Samsung Electronics ha comunicato stime impressionanti per il secondo trimestre 2026: un utile operativo di 89,4 trilioni di won, equivalenti a circa 58,4 miliardi di dollari, quasi venti volte superiore allo stesso periodo dell'anno precedente. I ricavi dovrebbero raggiungere 171 trilioni di won, più che raddoppiati su base annua. Numeri che farebbero la gioia di qualsiasi azienda tecnologica, eppure la reazione dei mercati è stata opposta: il titolo del gigante sudcoreano ha perso fino al 10% in una sola seduta, trascinando con sé l'indice KOSPI e innescando una vendita generalizzata nel comparto dei semiconduttori.
Secondo le analisi del Financial Times, il paradosso risiede nella sostenibilità della crescita legata all'intelligenza artificiale. Samsung è il più grande produttore mondiale di memorie per fatturato e ha beneficiato enormemente della corsa ai data center, ma proprio questa accelerazione degli investimenti ha riacceso un'antica paura nel settore: la capacità produttiva aggiunta oggi potrebbe trasformarsi in un eccesso di offerta domani. Il mercato applaude i numeri dell'AI nel breve termine, ma guarda con timore ai cicli successivi della domanda di memorie.

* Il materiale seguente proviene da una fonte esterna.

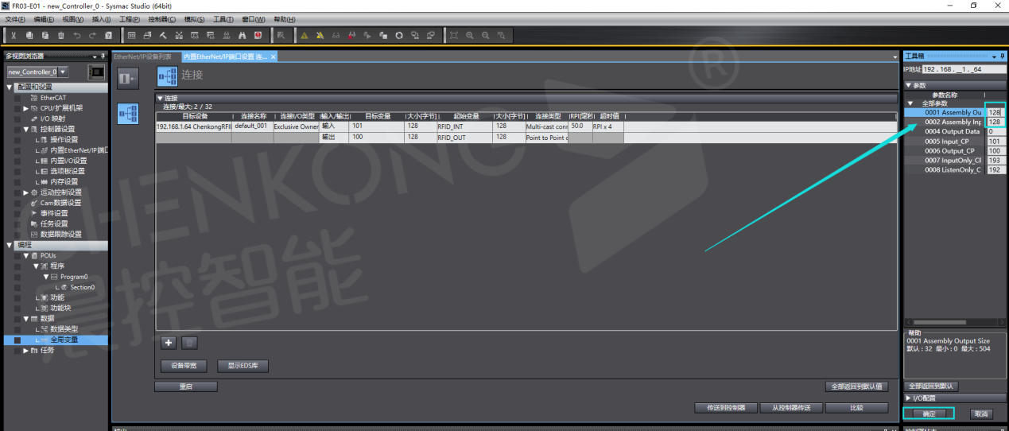Click the 传送到控制器 button
Screen dimensions: 1009x431
pos(720,408)

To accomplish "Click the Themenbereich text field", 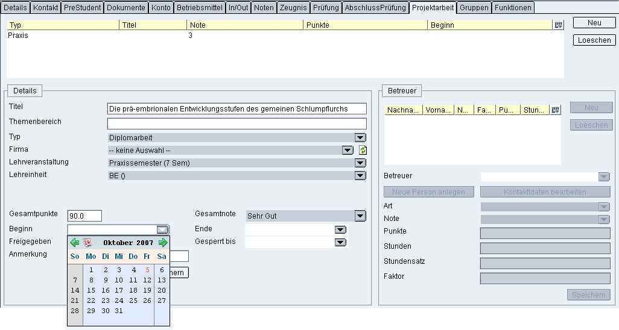I will 236,123.
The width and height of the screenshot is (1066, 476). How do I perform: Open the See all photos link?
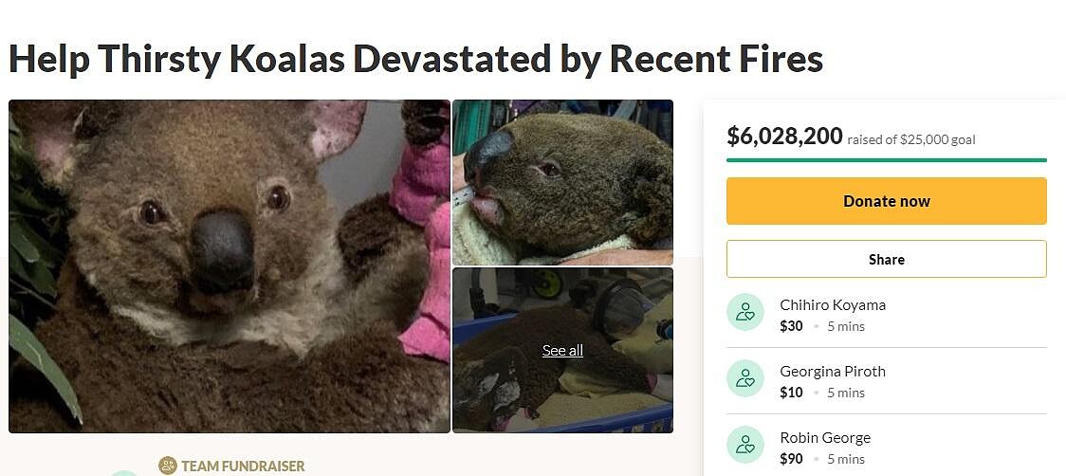click(x=562, y=350)
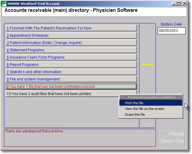The image size is (192, 154).
Task: Open Statement Programs
Action: point(71,50)
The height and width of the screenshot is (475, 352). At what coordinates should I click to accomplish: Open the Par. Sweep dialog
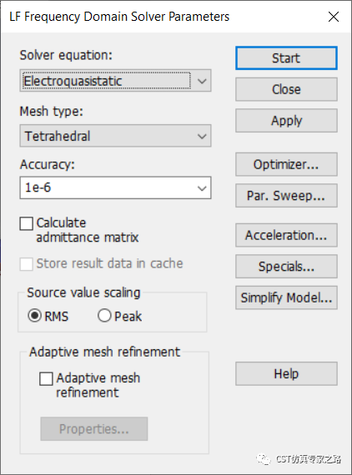click(x=286, y=196)
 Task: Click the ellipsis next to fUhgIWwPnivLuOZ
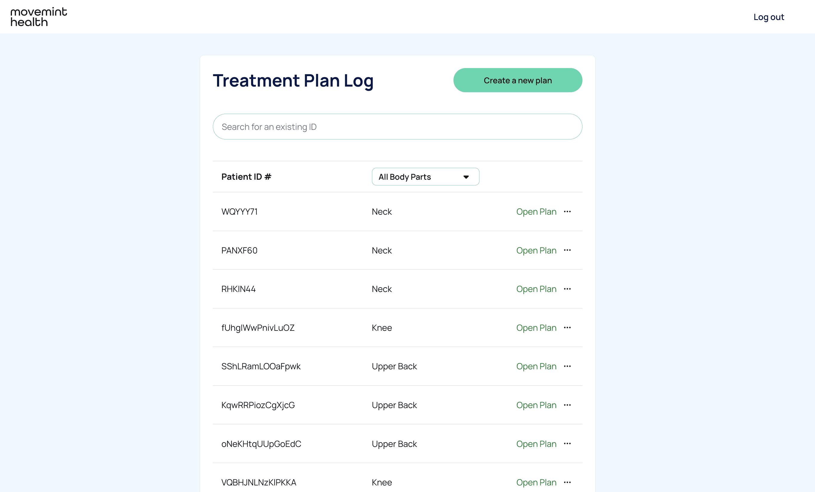pos(567,328)
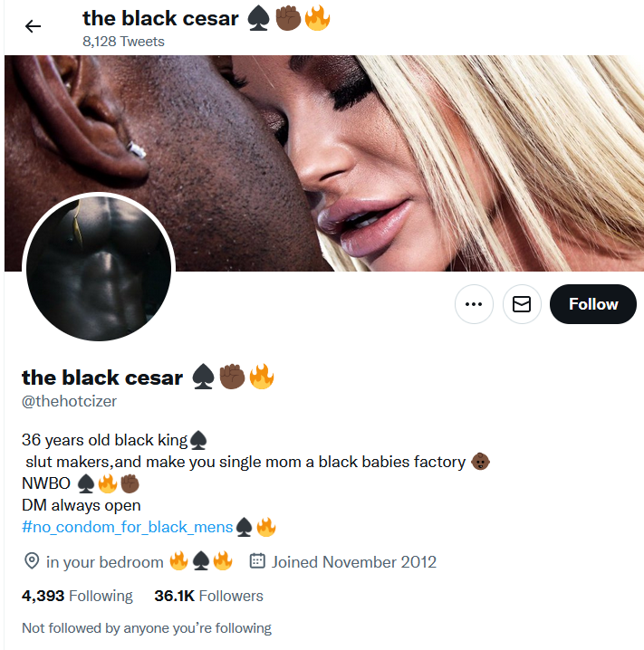View the profile header banner image
Screen dimensions: 644x650
(324, 163)
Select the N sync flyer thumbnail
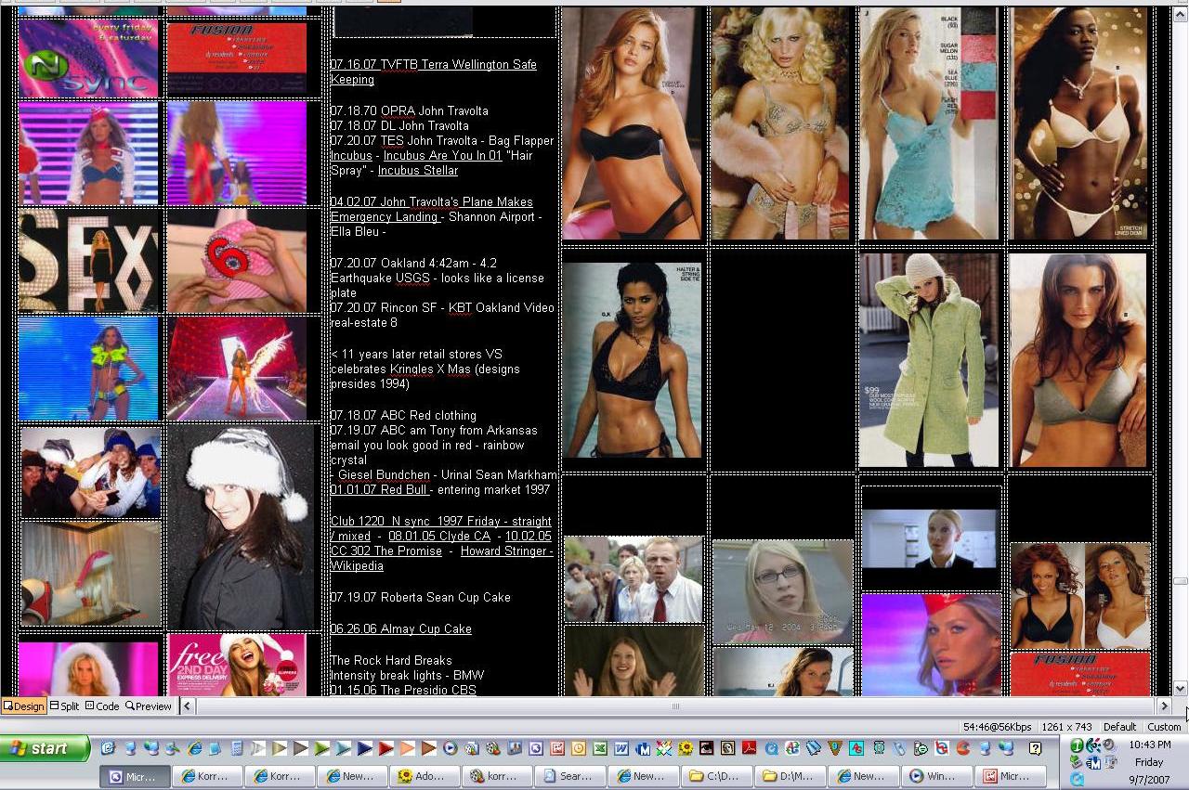This screenshot has width=1189, height=790. [x=88, y=58]
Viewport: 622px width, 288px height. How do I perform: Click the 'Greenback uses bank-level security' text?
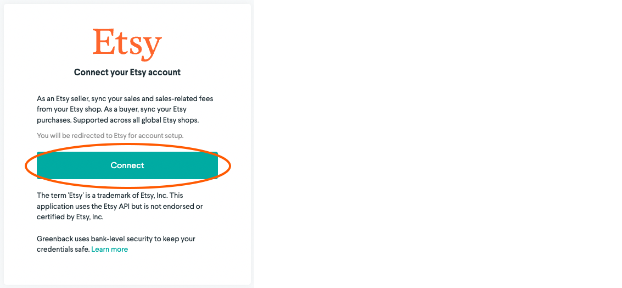pyautogui.click(x=116, y=239)
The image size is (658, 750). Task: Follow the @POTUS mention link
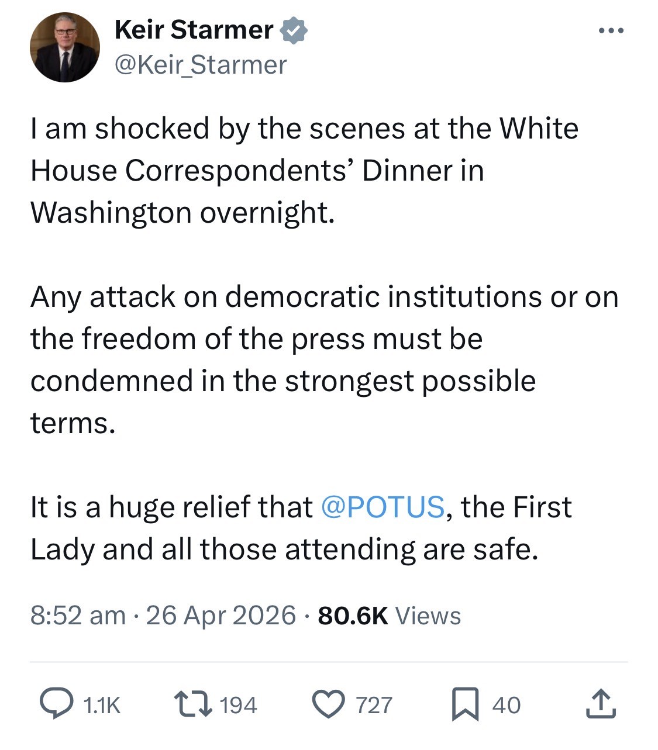pos(383,507)
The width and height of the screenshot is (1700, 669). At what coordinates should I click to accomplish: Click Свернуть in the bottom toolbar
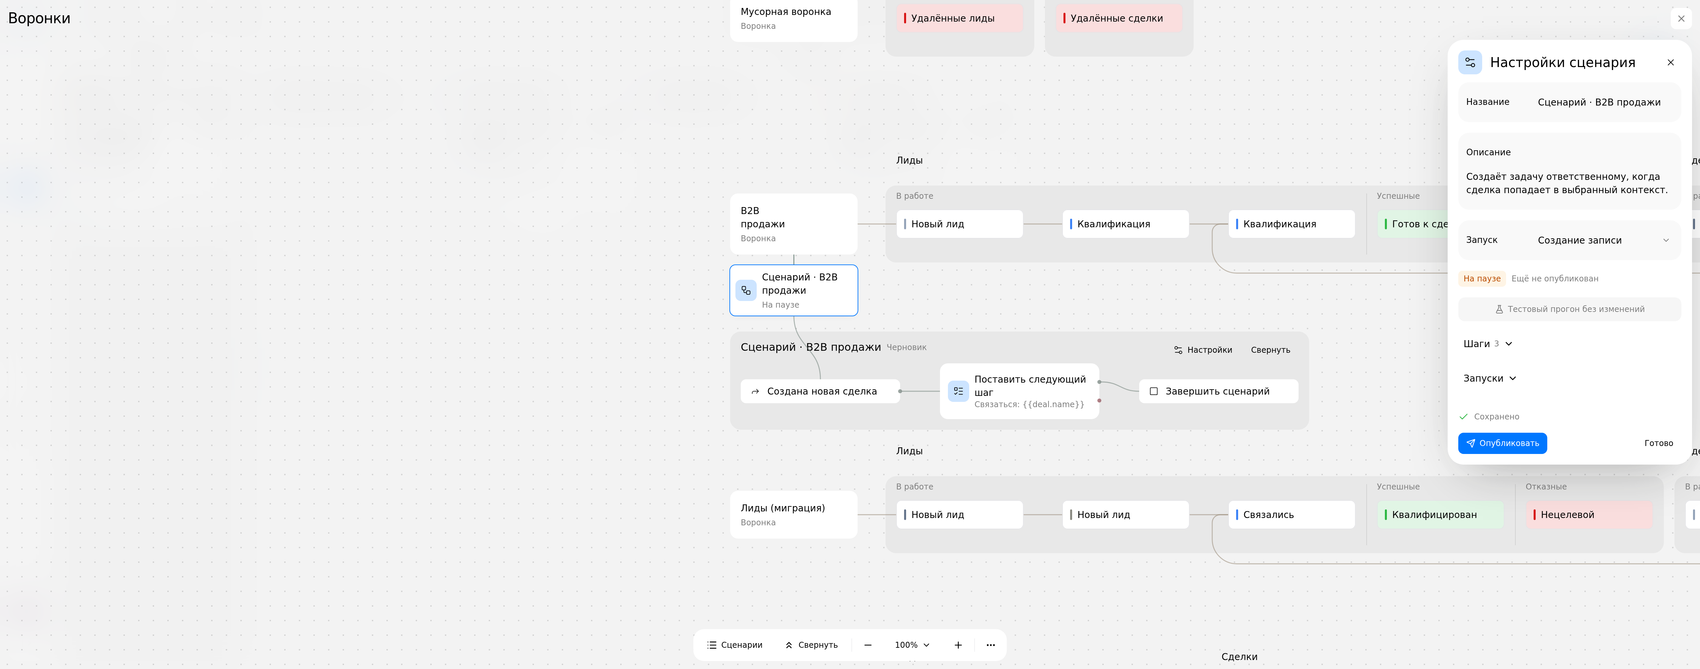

I dati sul trimestre appena chiuso confermano comunque una domanda straordinaria. I chip HBM e le memorie ad altissime prestazioni stanno assorbendo la capacità produttiva disponibile, tanto da restringere persino l'offerta dei tradizionali DRAM e NAND. Secondo Citi, i prezzi medi di DRAM e NAND sono saliti rispettivamente del 44% e del 53% rispetto al trimestre precedente, con ulteriori aumenti previsti nei prossimi tre mesi secondo Nomura.
Il sell-off non ha colpito soltanto Samsung. Anche concorrenti come SK Hynix e Kioxia hanno subito forti correzioni, segnale che gli investitori stanno ripensando completamente le prospettive dell'intero settore delle memorie. Aggiungasi a questo un dubbio ancora più profondo: la redditività effettiva dei miliardi investiti dagli hyperscaler in infrastrutture AI rimane incerta, e questa incertezza pesa anche sulle valutazioni dei fornitori più esposti.
I risultati dettagliati di Samsung saranno pubblicati a fine luglio nella sezione ufficiale Earnings Releases del suo investor relations. Quel momento rappresenterà l'occasione per capire nel dettaglio il contributo della divisione memoria, del foundry e di altri fattori contabili, inclusi i bonus ai dipendenti. L'analisi arriva in un momento già critico per il gruppo sudcoreano, alle prese con pressioni competitive intense nel mercato dei semiconduttori, una battaglia che lo vede sfidato da player internazionali come Intel.